#### Data for processing
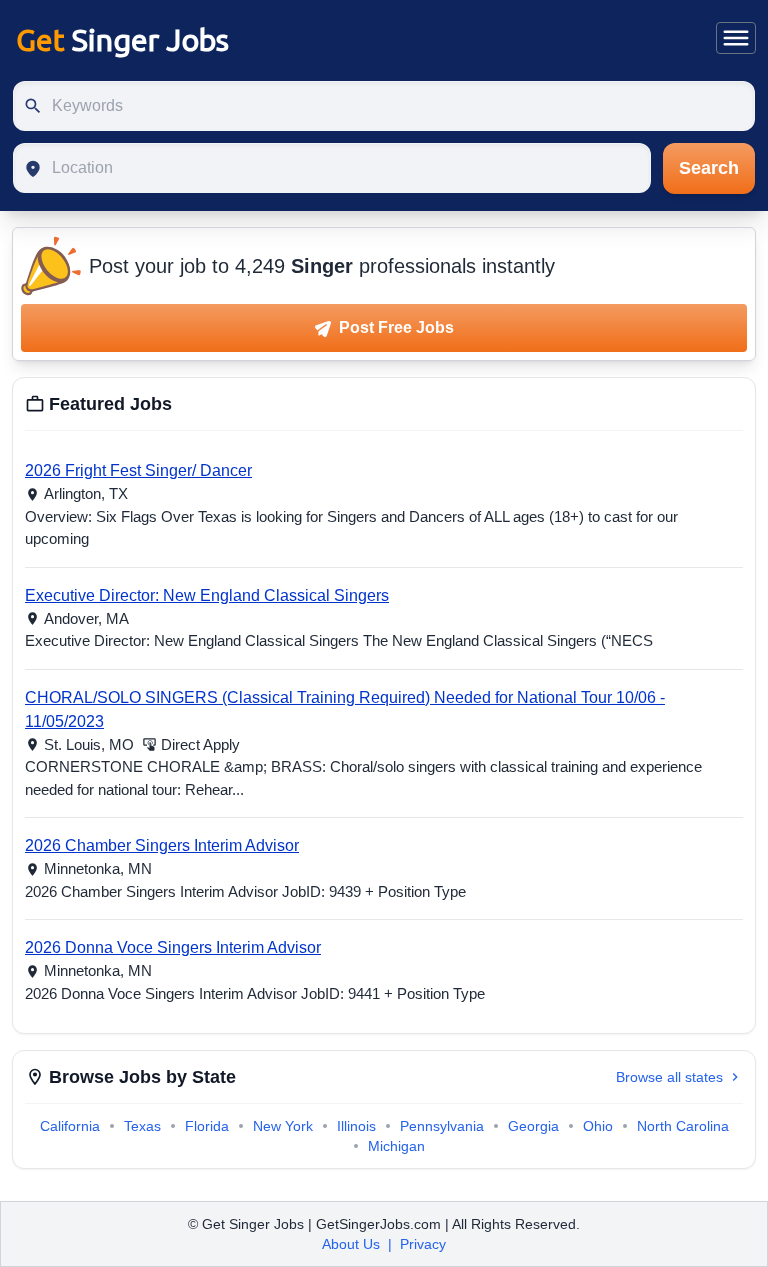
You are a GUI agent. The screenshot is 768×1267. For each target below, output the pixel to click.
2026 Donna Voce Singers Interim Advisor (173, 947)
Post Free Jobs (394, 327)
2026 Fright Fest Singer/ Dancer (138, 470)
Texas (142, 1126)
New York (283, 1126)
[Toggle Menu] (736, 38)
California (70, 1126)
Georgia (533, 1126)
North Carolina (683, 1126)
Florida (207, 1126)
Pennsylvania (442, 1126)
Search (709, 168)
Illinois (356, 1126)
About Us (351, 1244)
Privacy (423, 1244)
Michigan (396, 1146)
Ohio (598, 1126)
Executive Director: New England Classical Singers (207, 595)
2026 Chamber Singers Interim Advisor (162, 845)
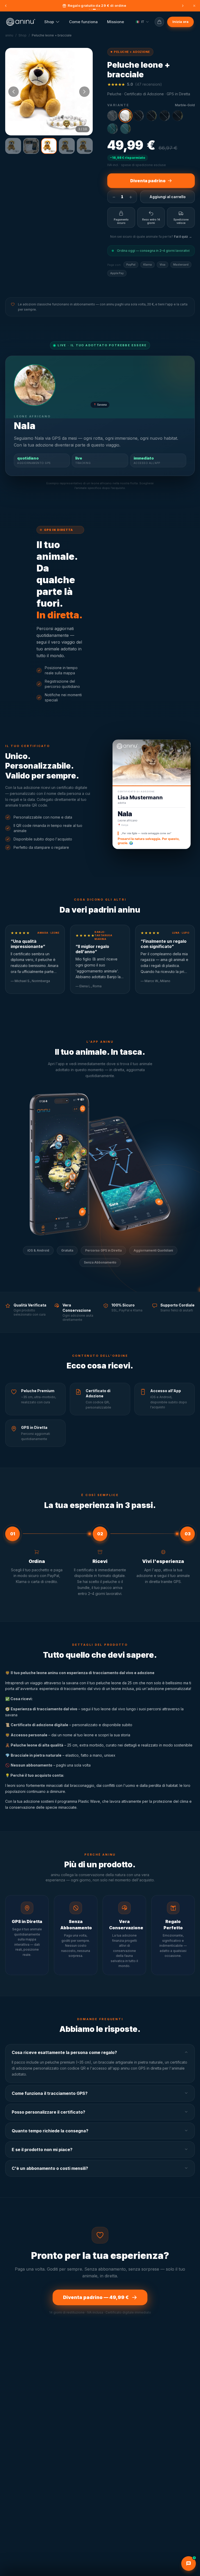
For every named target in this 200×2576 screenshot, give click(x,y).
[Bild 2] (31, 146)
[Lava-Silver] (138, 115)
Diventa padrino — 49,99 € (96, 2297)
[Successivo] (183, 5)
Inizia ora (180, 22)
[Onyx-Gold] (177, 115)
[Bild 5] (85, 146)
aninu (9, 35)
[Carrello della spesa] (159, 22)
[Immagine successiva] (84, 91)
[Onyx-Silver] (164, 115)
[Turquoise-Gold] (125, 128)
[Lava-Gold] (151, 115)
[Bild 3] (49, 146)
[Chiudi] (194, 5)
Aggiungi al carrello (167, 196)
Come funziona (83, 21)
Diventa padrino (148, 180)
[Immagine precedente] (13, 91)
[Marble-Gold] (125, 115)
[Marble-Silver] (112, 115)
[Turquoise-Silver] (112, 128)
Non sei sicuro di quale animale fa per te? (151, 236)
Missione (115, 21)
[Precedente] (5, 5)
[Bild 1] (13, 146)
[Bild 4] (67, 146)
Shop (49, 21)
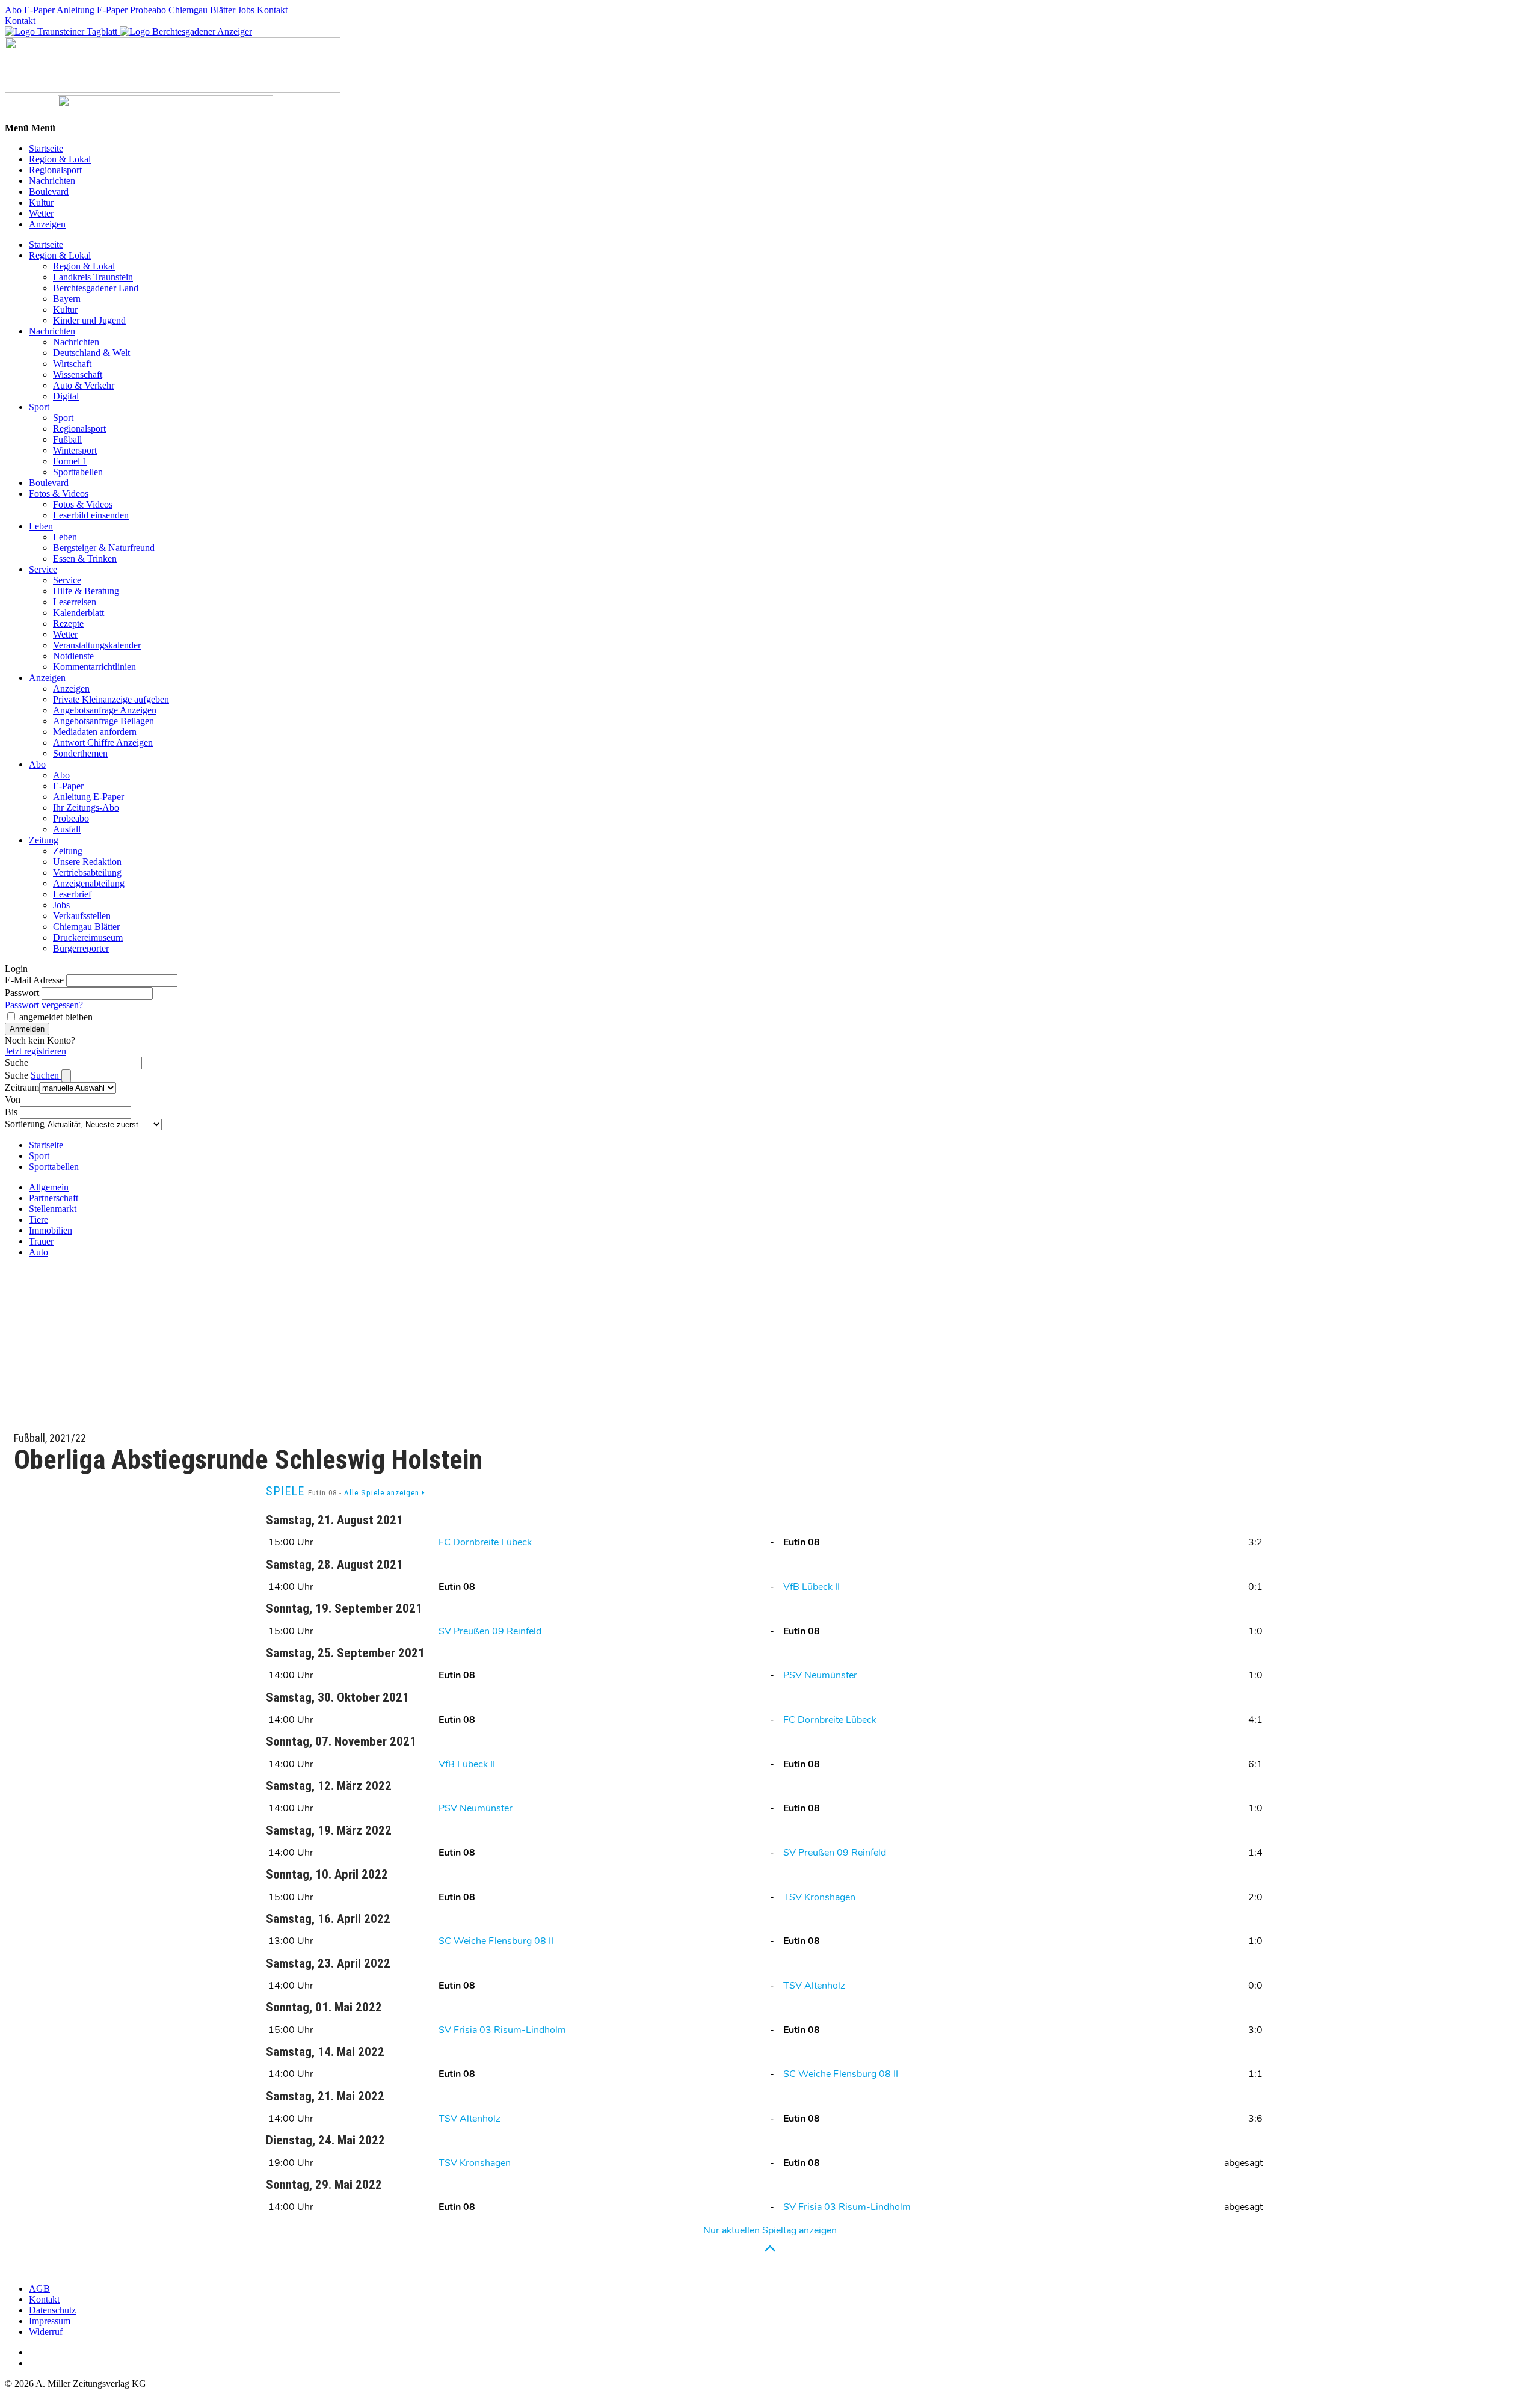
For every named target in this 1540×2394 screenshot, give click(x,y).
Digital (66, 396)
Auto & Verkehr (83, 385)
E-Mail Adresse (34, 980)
########
Your goal:
Scan the entries for lines with the word "Diventa". The number of such lines is the whole answer.

Written response:
2